▶ SUPPLIED INFORMATION

=== Begin Enclosure ===

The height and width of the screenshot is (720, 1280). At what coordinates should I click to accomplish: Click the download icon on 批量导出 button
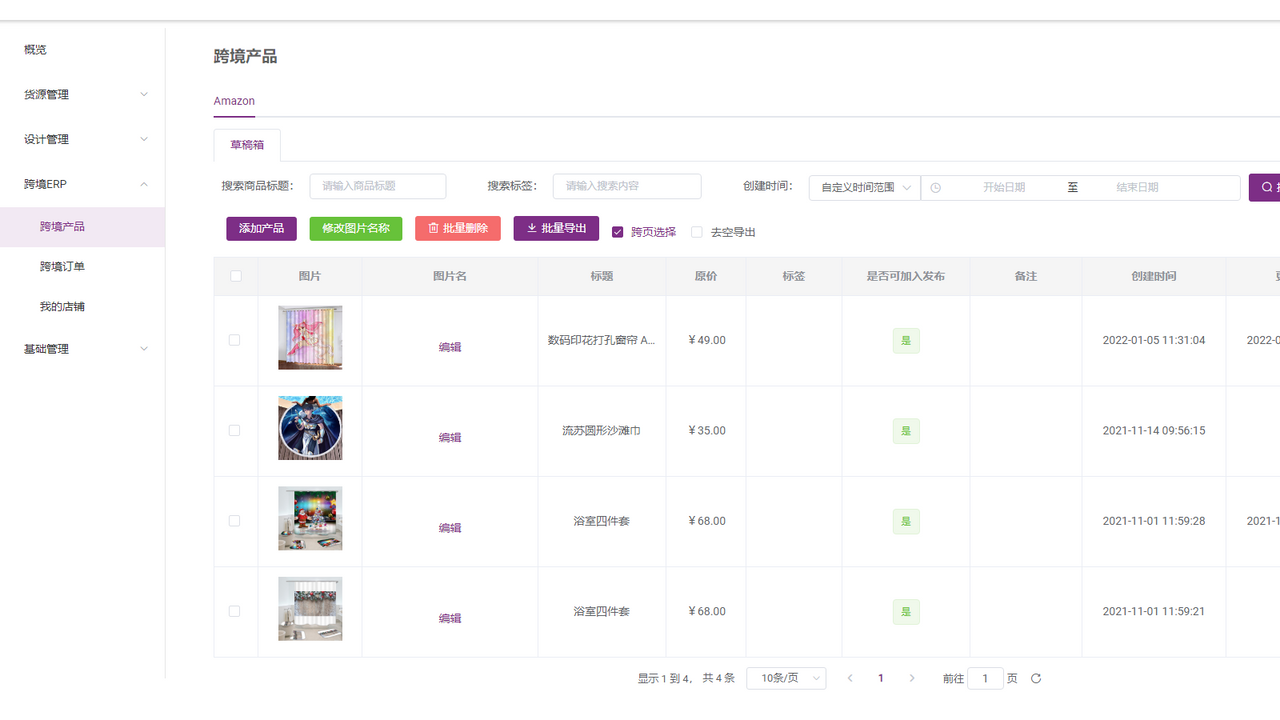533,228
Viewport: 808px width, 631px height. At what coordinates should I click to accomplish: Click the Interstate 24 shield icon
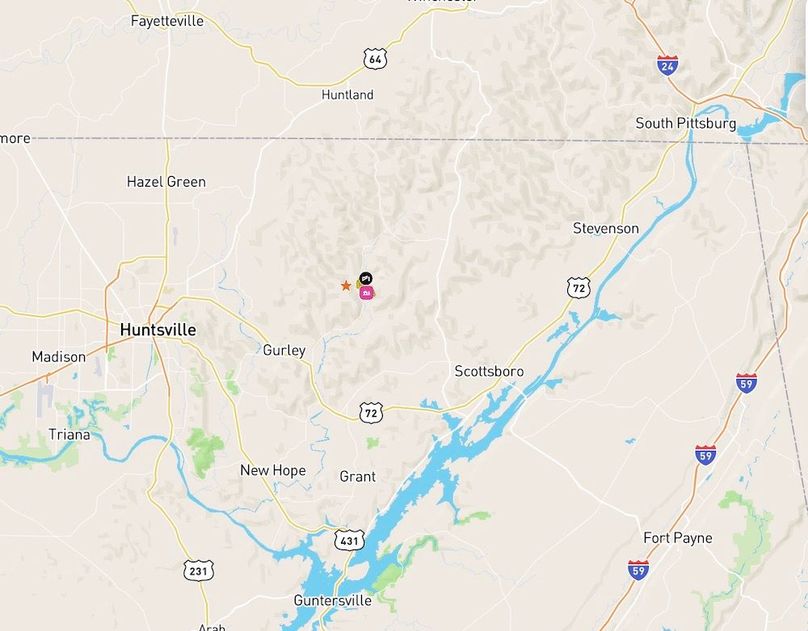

=== End Enclosure ===
=== Begin Enclosure ===

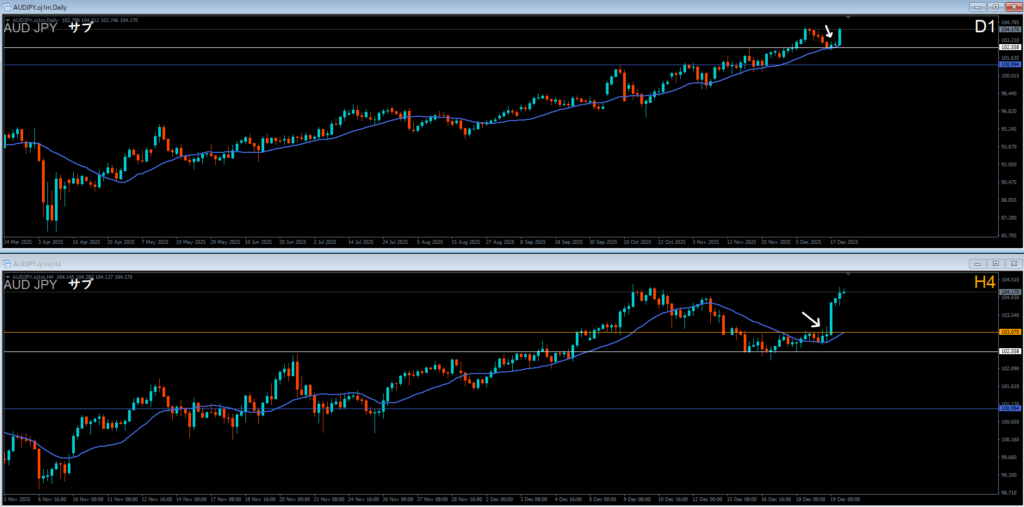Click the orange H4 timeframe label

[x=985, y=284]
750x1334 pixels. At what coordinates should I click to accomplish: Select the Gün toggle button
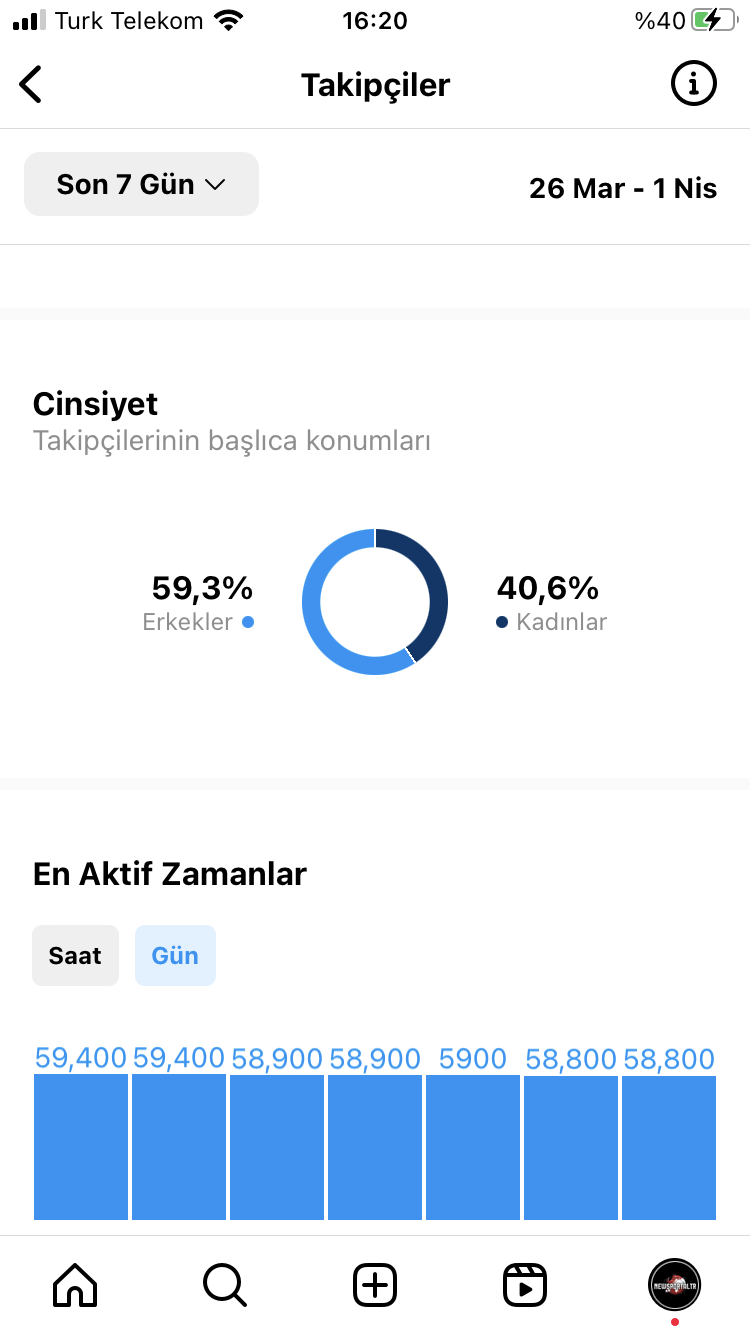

=== End Enclosure ===

▶ WHAT TO PRODUCE
Look above and copy only the lines from the one holding "The height and" to the one holding "Viewport: 808px width, 631px", both included, exactly, minus the pictures.

▶ RESPONSE TO THE EXERCISE
The height and width of the screenshot is (720, 1280). At what coordinates should I click to accomplish: Click the download icon on 批量导出 button
533,228
Viewport: 808px width, 631px height. At what coordinates should I click to accomplish: Click the Interstate 24 shield icon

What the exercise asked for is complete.